* _What the exercise asks_:
With nothing added or dropped, copy the data that follows exactly.

* _Source data_:
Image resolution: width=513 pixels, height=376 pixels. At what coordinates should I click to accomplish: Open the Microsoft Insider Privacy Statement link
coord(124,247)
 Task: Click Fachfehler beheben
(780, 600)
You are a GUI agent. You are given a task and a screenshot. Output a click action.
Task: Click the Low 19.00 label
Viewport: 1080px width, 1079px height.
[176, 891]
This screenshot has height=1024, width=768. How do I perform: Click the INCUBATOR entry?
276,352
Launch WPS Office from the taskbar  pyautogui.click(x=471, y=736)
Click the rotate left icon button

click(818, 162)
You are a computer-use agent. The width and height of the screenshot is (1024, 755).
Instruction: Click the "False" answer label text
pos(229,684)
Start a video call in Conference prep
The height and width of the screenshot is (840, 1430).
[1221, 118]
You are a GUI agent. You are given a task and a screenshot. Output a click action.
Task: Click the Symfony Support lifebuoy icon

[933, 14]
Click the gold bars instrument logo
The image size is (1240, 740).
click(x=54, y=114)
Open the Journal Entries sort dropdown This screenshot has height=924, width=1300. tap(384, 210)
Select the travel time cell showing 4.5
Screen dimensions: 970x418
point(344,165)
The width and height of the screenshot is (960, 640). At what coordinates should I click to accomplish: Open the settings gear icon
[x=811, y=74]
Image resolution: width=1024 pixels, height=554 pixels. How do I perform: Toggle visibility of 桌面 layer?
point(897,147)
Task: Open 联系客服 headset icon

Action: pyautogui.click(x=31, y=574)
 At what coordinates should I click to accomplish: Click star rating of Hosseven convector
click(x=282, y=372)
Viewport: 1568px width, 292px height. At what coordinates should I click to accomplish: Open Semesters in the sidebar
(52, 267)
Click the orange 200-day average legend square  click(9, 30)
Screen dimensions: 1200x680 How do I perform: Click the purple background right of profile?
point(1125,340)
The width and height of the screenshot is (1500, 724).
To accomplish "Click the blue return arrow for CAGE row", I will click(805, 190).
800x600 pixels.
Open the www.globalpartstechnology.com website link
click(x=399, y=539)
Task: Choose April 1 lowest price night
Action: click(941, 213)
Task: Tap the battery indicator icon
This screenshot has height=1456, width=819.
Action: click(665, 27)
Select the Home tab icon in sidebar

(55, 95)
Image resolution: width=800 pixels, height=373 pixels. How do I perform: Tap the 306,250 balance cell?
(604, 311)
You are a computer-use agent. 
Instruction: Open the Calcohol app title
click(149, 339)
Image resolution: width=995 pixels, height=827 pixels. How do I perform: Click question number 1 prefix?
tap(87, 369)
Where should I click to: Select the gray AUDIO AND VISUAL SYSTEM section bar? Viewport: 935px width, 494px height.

* _Answer box_:
Image resolution: width=513 pixels, height=376 pixels. At what coordinates should I click to accomplish: Open the Microsoft Insider Privacy Statement link
coord(124,247)
 Task: Click Fachfehler beheben
(780, 600)
You are a GUI agent. You are given a task and a screenshot. Output a click action.
Task: Click the Low 19.00 label
Viewport: 1080px width, 1079px height.
[176, 891]
This screenshot has height=1024, width=768. How do I perform: Click the INCUBATOR entry?
276,352
Launch WPS Office from the taskbar  pyautogui.click(x=471, y=736)
Click the rotate left icon button

click(818, 162)
You are a computer-use agent. The width and height of the screenshot is (1024, 755).
Instruction: Click the "False" answer label text
pos(229,684)
Start a video call in Conference prep
The height and width of the screenshot is (840, 1430).
[1221, 118]
You are a GUI agent. You are given a task and a screenshot. Output a click action.
Task: Click the Symfony Support lifebuoy icon

[933, 14]
Click the gold bars instrument logo
The image size is (1240, 740).
click(x=54, y=114)
Open the Journal Entries sort dropdown This screenshot has height=924, width=1300. tap(384, 210)
Select the travel time cell showing 4.5
Screen dimensions: 970x418
point(344,165)
The width and height of the screenshot is (960, 640). At what coordinates should I click to accomplish: Open the settings gear icon
[x=811, y=74]
Image resolution: width=1024 pixels, height=554 pixels. How do I perform: Toggle visibility of 桌面 layer?
point(897,147)
Task: Open 联系客服 headset icon

Action: pyautogui.click(x=31, y=574)
 At what coordinates should I click to accomplish: Click star rating of Hosseven convector
click(x=282, y=372)
Viewport: 1568px width, 292px height. At what coordinates should I click to accomplish: Open Semesters in the sidebar
(52, 267)
Click the orange 200-day average legend square  click(9, 30)
Screen dimensions: 1200x680 How do I perform: Click the purple background right of profile?
point(1125,340)
The width and height of the screenshot is (1500, 724).
To accomplish "Click the blue return arrow for CAGE row", I will click(805, 190).
800x600 pixels.
Open the www.globalpartstechnology.com website link
click(x=399, y=539)
Task: Choose April 1 lowest price night
Action: click(941, 213)
Task: Tap the battery indicator icon
This screenshot has height=1456, width=819.
Action: click(665, 27)
Select the Home tab icon in sidebar

(55, 95)
Image resolution: width=800 pixels, height=373 pixels. How do I perform: Tap the 306,250 balance cell?
(604, 311)
You are a computer-use agent. 
Instruction: Open the Calcohol app title
click(149, 339)
Image resolution: width=995 pixels, height=827 pixels. How do I perform: Click question number 1 prefix?
tap(87, 369)
Where should I click to: Select the gray AUDIO AND VISUAL SYSTEM section bar? Viewport: 935px width, 494px height.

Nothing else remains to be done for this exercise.